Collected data

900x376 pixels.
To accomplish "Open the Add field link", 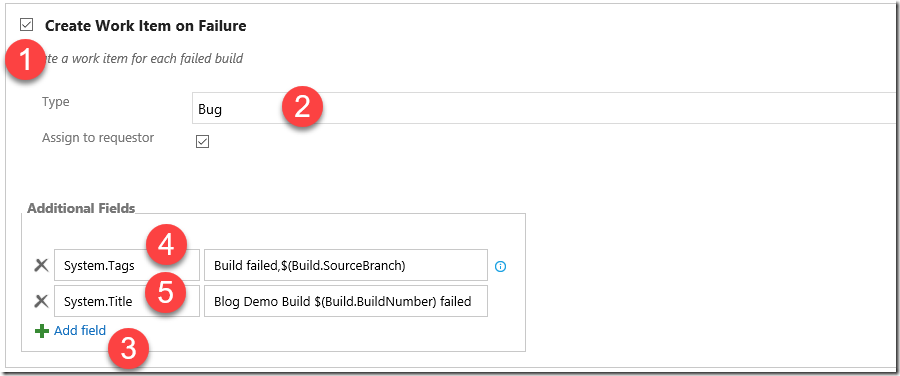I will [80, 331].
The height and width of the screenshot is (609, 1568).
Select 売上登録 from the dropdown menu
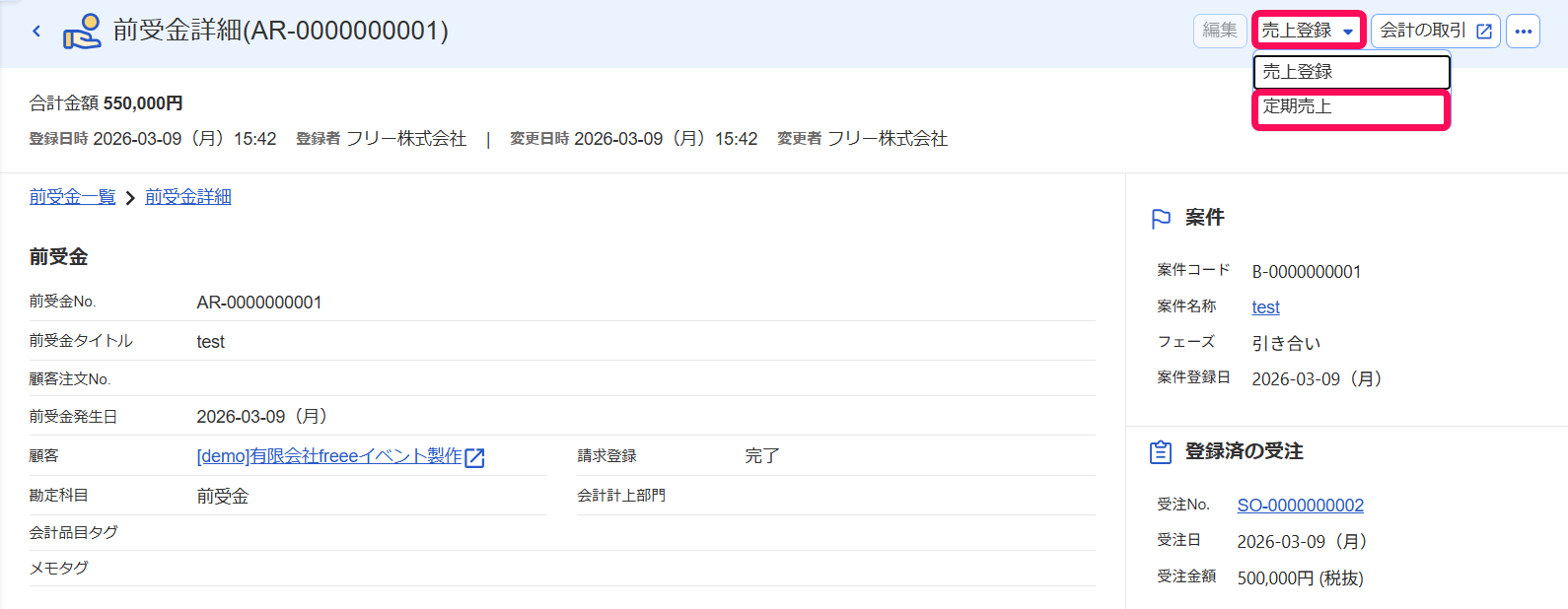coord(1351,72)
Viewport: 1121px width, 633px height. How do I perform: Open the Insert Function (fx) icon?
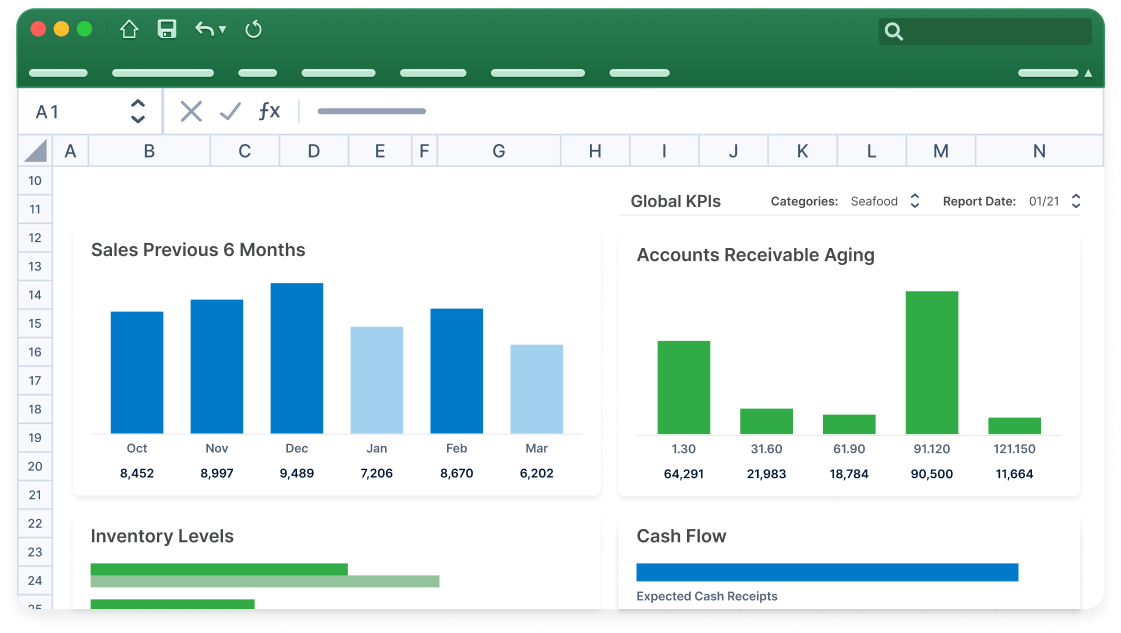coord(269,111)
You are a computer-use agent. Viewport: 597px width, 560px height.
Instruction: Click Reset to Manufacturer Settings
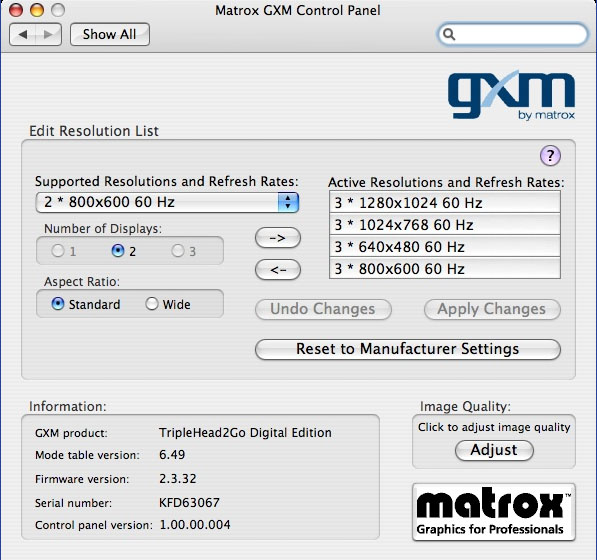pyautogui.click(x=408, y=349)
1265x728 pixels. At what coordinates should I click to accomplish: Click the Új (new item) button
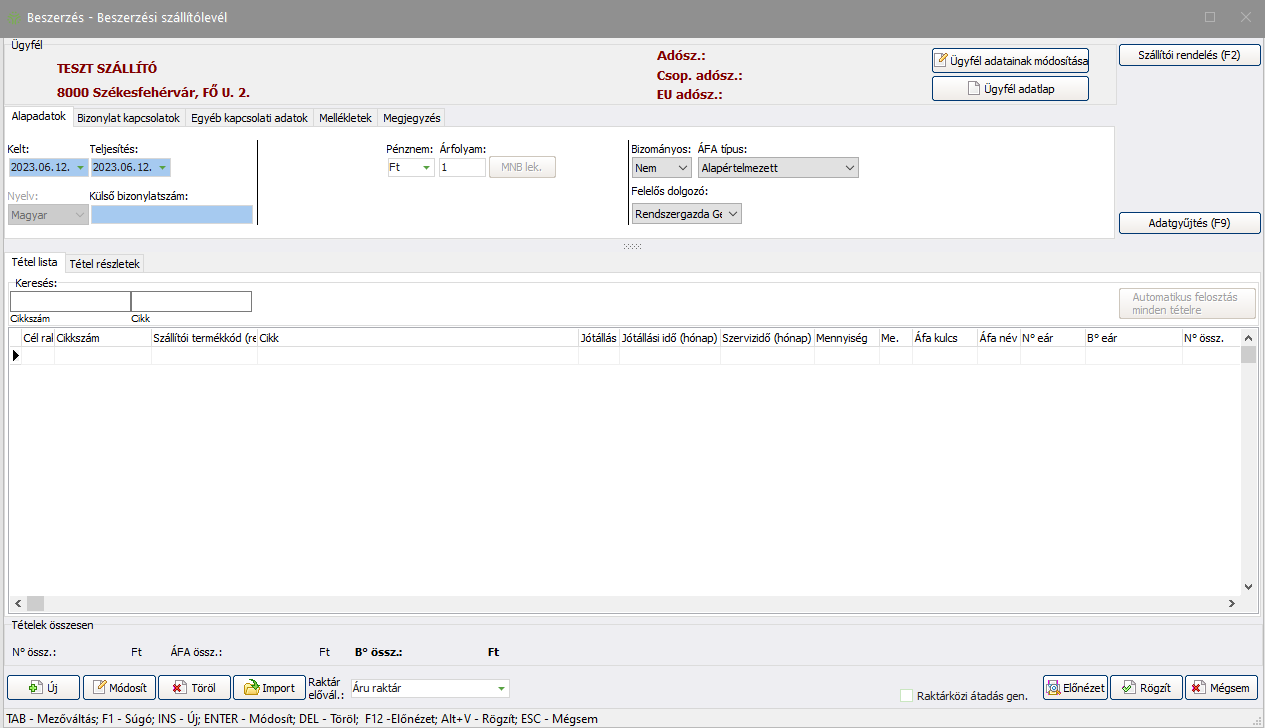(43, 688)
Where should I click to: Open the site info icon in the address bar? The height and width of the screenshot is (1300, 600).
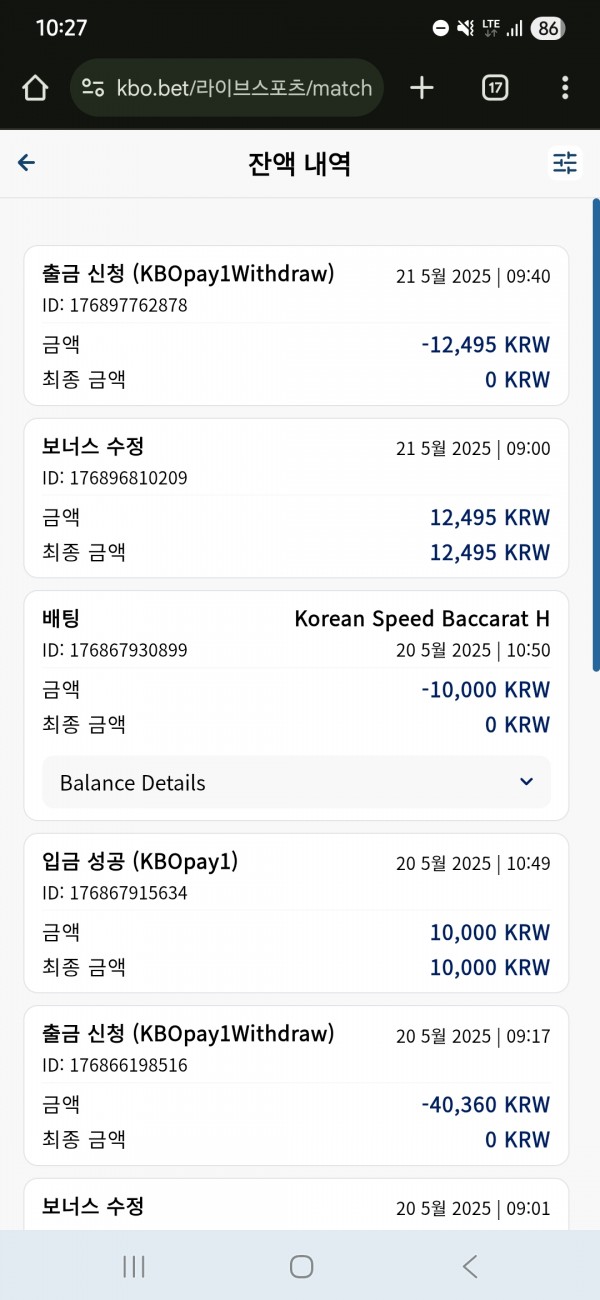tap(93, 88)
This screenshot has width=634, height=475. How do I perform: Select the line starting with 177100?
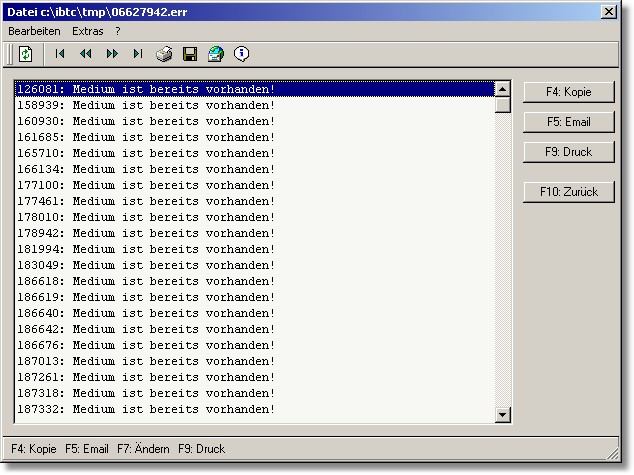[146, 185]
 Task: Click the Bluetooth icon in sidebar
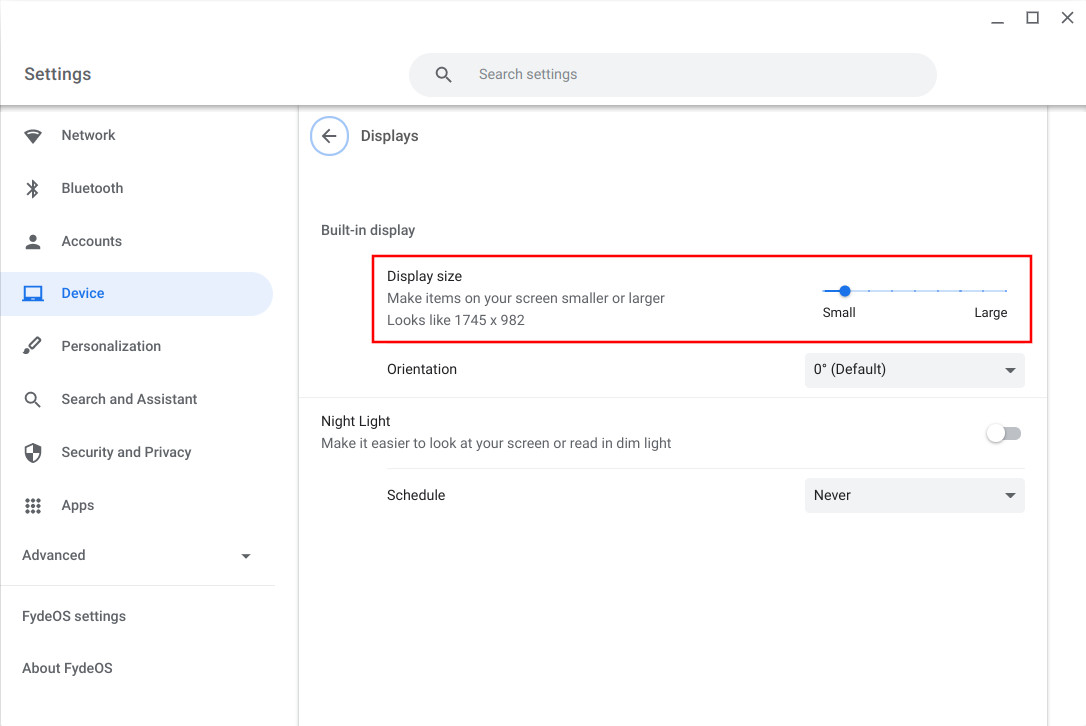point(33,189)
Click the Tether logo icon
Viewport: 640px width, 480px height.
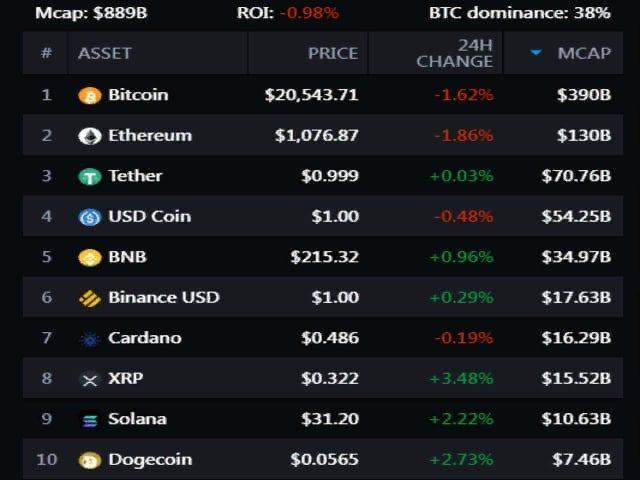(90, 176)
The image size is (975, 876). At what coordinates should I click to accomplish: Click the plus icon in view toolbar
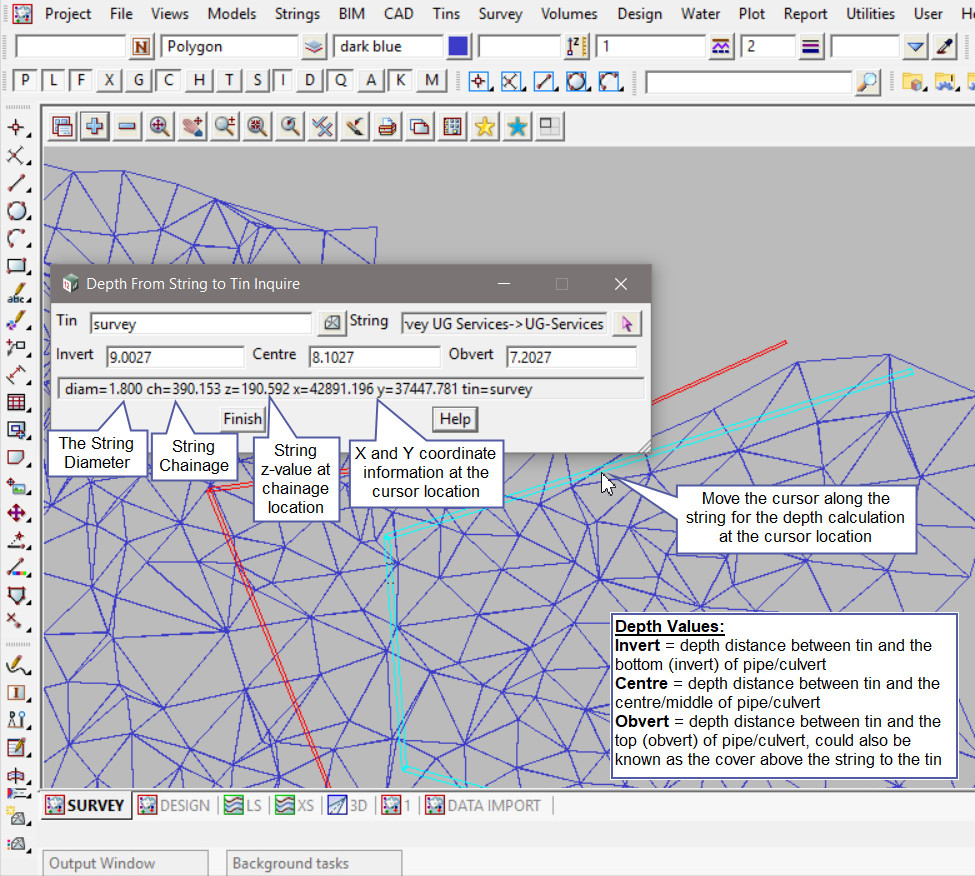95,126
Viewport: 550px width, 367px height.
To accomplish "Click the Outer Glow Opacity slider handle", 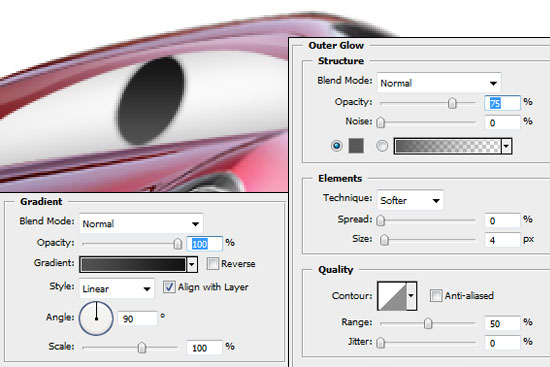I will click(x=452, y=103).
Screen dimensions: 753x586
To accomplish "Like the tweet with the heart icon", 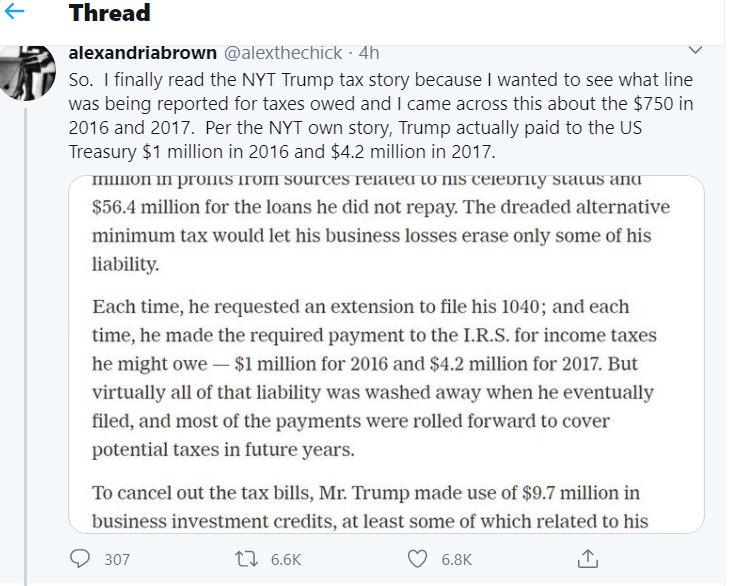I will click(417, 559).
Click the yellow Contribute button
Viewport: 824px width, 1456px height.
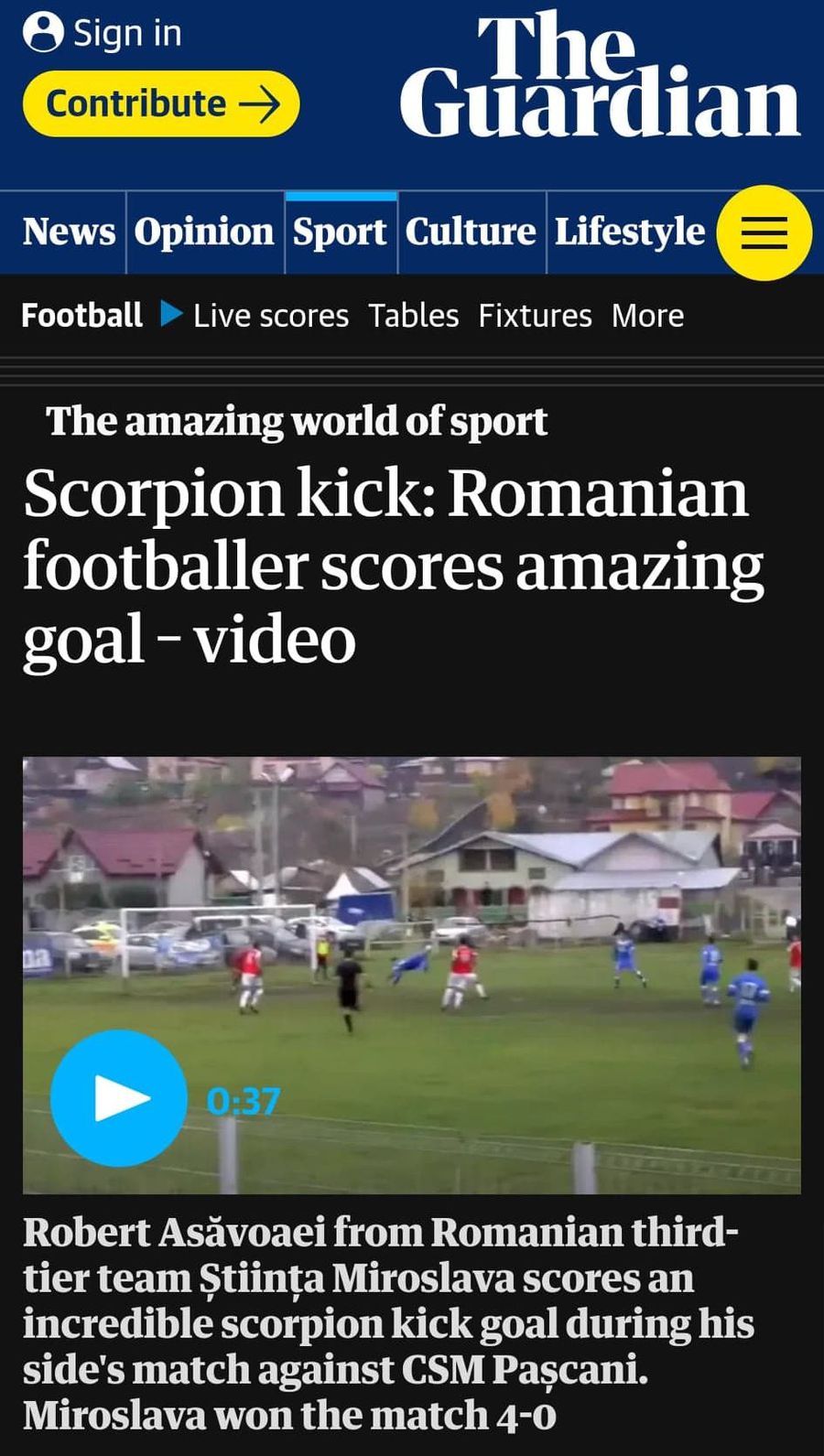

→ DIRECTIONS: Your response should consist solely of the lines from the line with "Click the yellow Contribute button" through the last line of the entries above, printed exactly and without pictures.

→ SOLUTION FOR THIS PROBLEM:
Click the yellow Contribute button
Viewport: 824px width, 1456px height.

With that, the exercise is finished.